お店に漫画を置いていかれた方がいた。

筑摩書房から出ている杉浦日向子さんの漫画数冊である。

コメディお江戸でござるに出演されていた着物姿が記憶に残っていた。
お蕎麦や江戸に関する著書を読んだことはあったけど、漫画は初めて読んだ。

浮世絵のような画風のものもあった。白泉社から出ていた少女漫画雑誌に掲載されていた現代的なタッチのものもあった。
背景などはガロっぽい(笑)、線の太い、劇画タッチでもあった。

江戸情緒とかいう大きなくくりの、綺麗だけど奥行きが感じられないものではなくて、湿った空気とか男女の息遣いだとか、闇がまだ濃かった電気のない時代に潜む魔の存在とか、そういうものが混沌と描かれている。

確かに江戸時代に暮らす町の人たちの雰囲気はこういうものだったのだろうと圧倒的な説得力があるのだ。
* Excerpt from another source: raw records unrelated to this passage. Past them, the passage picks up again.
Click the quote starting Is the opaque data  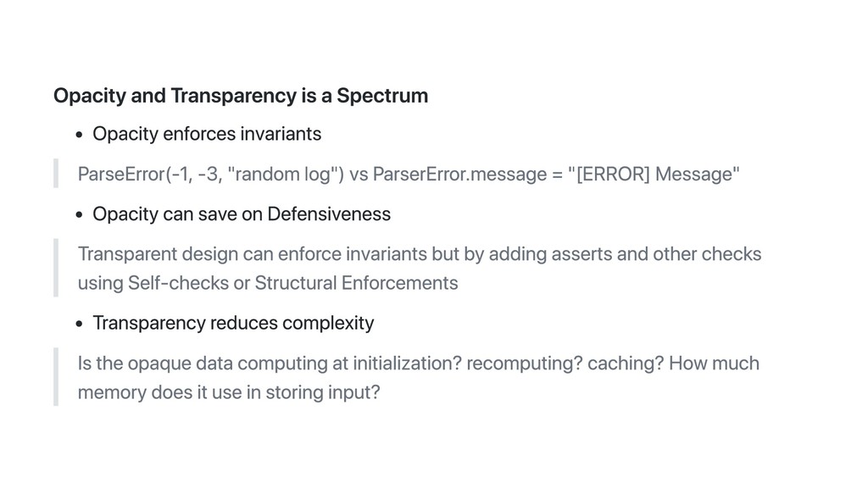pyautogui.click(x=419, y=378)
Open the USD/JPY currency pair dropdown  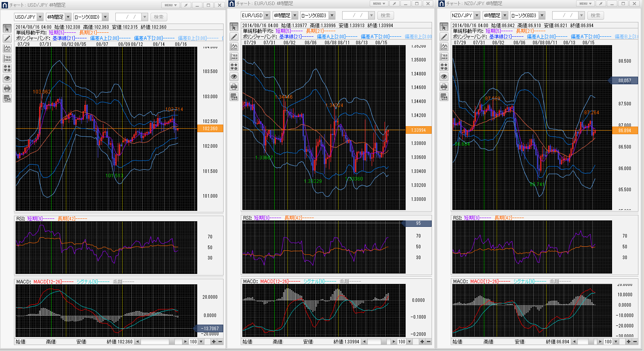click(40, 17)
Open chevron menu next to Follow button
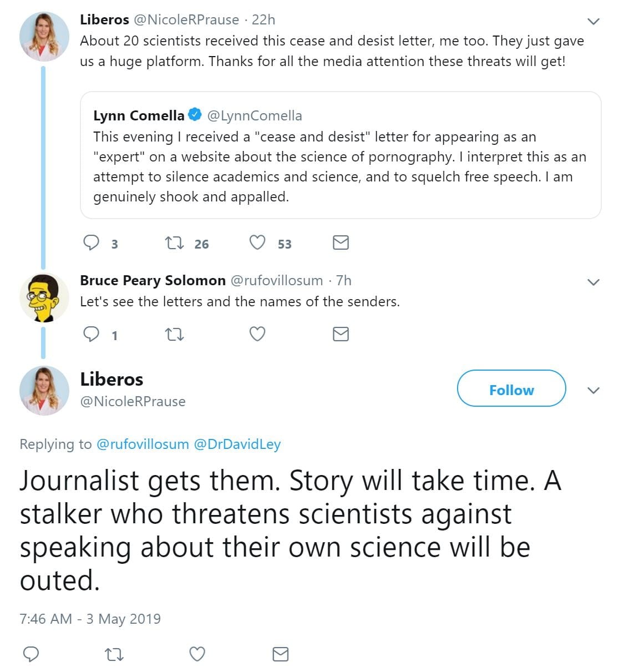The image size is (619, 672). [x=593, y=390]
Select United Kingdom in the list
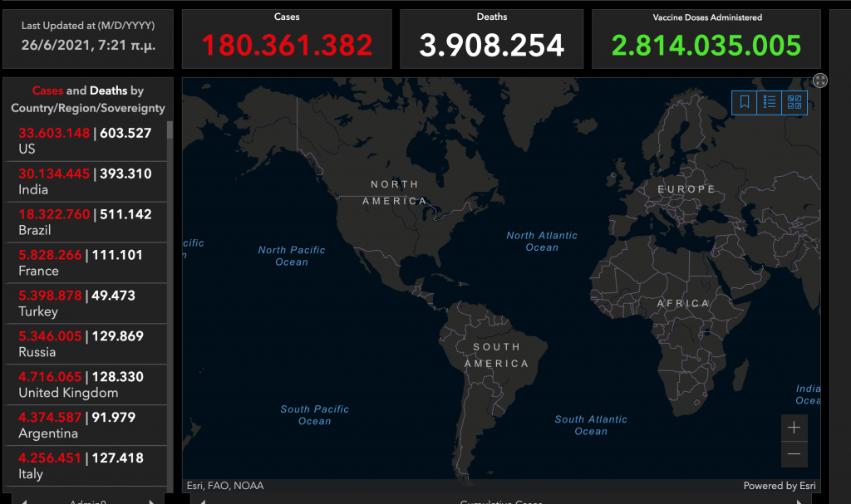This screenshot has height=504, width=851. 85,384
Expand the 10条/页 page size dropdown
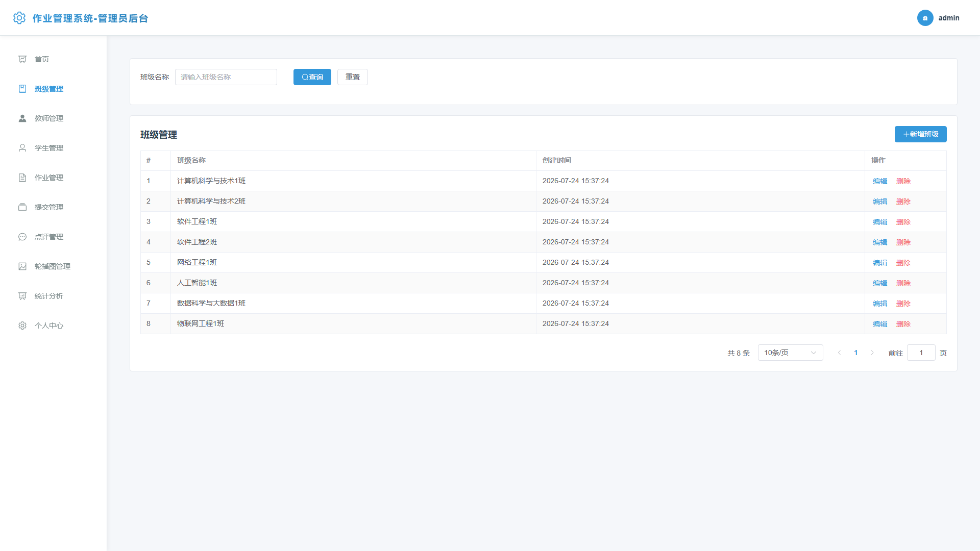The height and width of the screenshot is (551, 980). point(790,353)
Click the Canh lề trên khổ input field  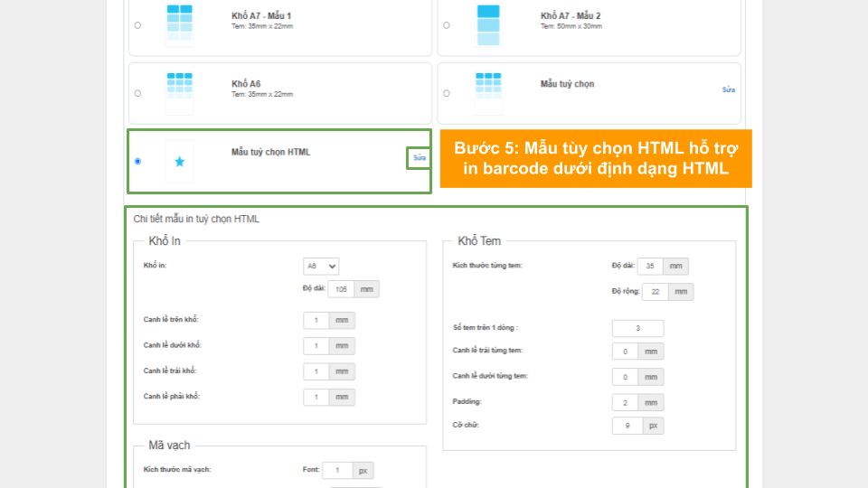(317, 321)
時代考証を専門に学ばれていたと書かれていたから、それあっての重さなのだろうけど。

杉浦日向子さんが「江戸の人」だったのではないかという松田哲夫氏の言葉が、一番納得いく気がする。


二つ枕 (ちくま文庫)/筑摩書房
¥605
Amazon.co.jp

東のエデン (ちくま文庫)/筑摩書房
¥821
Amazon.co.jp

ゑひもせす (ちくま文庫)/筑摩書房
¥691
Amazon.co.jp

ソバ屋で憩う―悦楽の名店ガイド101 (新潮文庫)/新潮社
¥637
Amazon.co.jp

とかねえ。

杉浦さんの着物姿は、日常の延長上のこなれた感じが素敵で
(さすが日本橋・呉服屋さんのお嬢さんであった)
いいなあと思うのである。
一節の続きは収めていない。